-- Assignment --
The data below is to be repeated in full, exactly as given.

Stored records
------------------------------------------------------------

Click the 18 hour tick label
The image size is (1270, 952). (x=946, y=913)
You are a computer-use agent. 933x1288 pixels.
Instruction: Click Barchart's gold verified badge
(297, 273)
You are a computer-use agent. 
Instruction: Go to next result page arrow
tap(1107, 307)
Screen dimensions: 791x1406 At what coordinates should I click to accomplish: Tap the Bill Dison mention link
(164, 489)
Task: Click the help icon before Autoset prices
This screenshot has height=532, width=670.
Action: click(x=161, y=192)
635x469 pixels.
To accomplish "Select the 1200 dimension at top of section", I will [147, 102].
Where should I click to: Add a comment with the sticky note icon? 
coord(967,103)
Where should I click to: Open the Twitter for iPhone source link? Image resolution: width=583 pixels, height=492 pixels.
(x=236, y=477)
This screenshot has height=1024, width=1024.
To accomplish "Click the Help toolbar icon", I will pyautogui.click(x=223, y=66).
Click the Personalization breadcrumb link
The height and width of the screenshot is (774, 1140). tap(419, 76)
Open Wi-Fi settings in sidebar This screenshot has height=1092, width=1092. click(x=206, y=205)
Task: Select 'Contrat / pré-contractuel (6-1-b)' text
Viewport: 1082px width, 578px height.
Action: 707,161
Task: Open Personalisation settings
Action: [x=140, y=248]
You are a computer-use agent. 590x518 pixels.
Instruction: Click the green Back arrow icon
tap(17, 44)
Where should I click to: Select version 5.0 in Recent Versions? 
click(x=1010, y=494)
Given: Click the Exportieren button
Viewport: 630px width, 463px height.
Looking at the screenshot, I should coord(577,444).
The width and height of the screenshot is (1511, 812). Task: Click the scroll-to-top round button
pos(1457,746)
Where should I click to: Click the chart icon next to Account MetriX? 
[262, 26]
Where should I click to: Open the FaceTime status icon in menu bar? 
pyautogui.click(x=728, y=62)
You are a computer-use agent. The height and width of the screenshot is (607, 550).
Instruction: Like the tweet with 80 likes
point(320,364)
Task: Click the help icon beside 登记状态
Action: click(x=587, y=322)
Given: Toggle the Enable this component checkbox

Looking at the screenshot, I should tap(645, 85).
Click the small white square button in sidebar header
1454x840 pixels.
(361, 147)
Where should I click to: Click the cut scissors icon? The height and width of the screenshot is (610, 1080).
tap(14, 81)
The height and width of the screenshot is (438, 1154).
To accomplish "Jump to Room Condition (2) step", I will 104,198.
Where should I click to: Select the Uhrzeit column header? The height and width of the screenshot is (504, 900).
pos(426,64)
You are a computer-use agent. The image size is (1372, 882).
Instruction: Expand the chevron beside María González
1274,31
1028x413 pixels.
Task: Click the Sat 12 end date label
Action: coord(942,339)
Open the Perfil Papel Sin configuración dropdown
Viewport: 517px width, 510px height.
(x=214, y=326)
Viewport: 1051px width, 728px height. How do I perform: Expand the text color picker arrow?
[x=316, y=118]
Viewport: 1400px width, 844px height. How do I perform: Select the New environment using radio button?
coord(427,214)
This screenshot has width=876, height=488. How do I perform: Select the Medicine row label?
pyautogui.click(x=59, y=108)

------------------------------------------------------------

-- Solved problem --
Click the 18 hour tick label
The image size is (1270, 952). (x=946, y=913)
You are a computer-use agent. 933x1288 pixels.
Instruction: Click Barchart's gold verified badge
(297, 273)
You are a computer-use agent. 
Instruction: Go to next result page arrow
tap(1107, 307)
Screen dimensions: 791x1406 At what coordinates should I click to accomplish: Tap the Bill Dison mention link
(164, 489)
Task: Click the help icon before Autoset prices
This screenshot has height=532, width=670.
Action: click(x=161, y=192)
635x469 pixels.
To accomplish "Select the 1200 dimension at top of section", I will [147, 102].
Where should I click to: Add a comment with the sticky note icon? 
coord(967,103)
Where should I click to: Open the Twitter for iPhone source link? Image resolution: width=583 pixels, height=492 pixels.
(x=236, y=477)
This screenshot has height=1024, width=1024.
To accomplish "Click the Help toolbar icon", I will pyautogui.click(x=223, y=66).
Click the Personalization breadcrumb link
The height and width of the screenshot is (774, 1140). tap(419, 76)
Open Wi-Fi settings in sidebar This screenshot has height=1092, width=1092. click(x=206, y=205)
Task: Select 'Contrat / pré-contractuel (6-1-b)' text
Viewport: 1082px width, 578px height.
Action: 707,161
Task: Open Personalisation settings
Action: [x=140, y=248]
You are a computer-use agent. 590x518 pixels.
Instruction: Click the green Back arrow icon
tap(17, 44)
Where should I click to: Select version 5.0 in Recent Versions? 
click(x=1010, y=494)
Given: Click the Exportieren button
Viewport: 630px width, 463px height.
Looking at the screenshot, I should coord(577,444).
The width and height of the screenshot is (1511, 812). Task: Click the scroll-to-top round button
pos(1457,746)
Where should I click to: Click the chart icon next to Account MetriX? 
[262, 26]
Where should I click to: Open the FaceTime status icon in menu bar? 
pyautogui.click(x=728, y=62)
You are a computer-use agent. The height and width of the screenshot is (607, 550).
Instruction: Like the tweet with 80 likes
point(320,364)
Task: Click the help icon beside 登记状态
Action: click(x=587, y=322)
Given: Toggle the Enable this component checkbox

Looking at the screenshot, I should tap(645, 85).
Click the small white square button in sidebar header
1454x840 pixels.
(361, 147)
Where should I click to: Click the cut scissors icon? The height and width of the screenshot is (610, 1080).
tap(14, 81)
The height and width of the screenshot is (438, 1154).
To accomplish "Jump to Room Condition (2) step", I will 104,198.
Where should I click to: Select the Uhrzeit column header? The height and width of the screenshot is (504, 900).
pos(426,64)
You are a computer-use agent. The image size is (1372, 882).
Instruction: Expand the chevron beside María González
1274,31
1028x413 pixels.
Task: Click the Sat 12 end date label
Action: coord(942,339)
Open the Perfil Papel Sin configuración dropdown
Viewport: 517px width, 510px height.
(x=214, y=326)
Viewport: 1051px width, 728px height. How do I perform: Expand the text color picker arrow?
[x=316, y=118]
Viewport: 1400px width, 844px height. How do I perform: Select the New environment using radio button?
coord(427,214)
This screenshot has width=876, height=488. How do I perform: Select the Medicine row label?
pyautogui.click(x=59, y=108)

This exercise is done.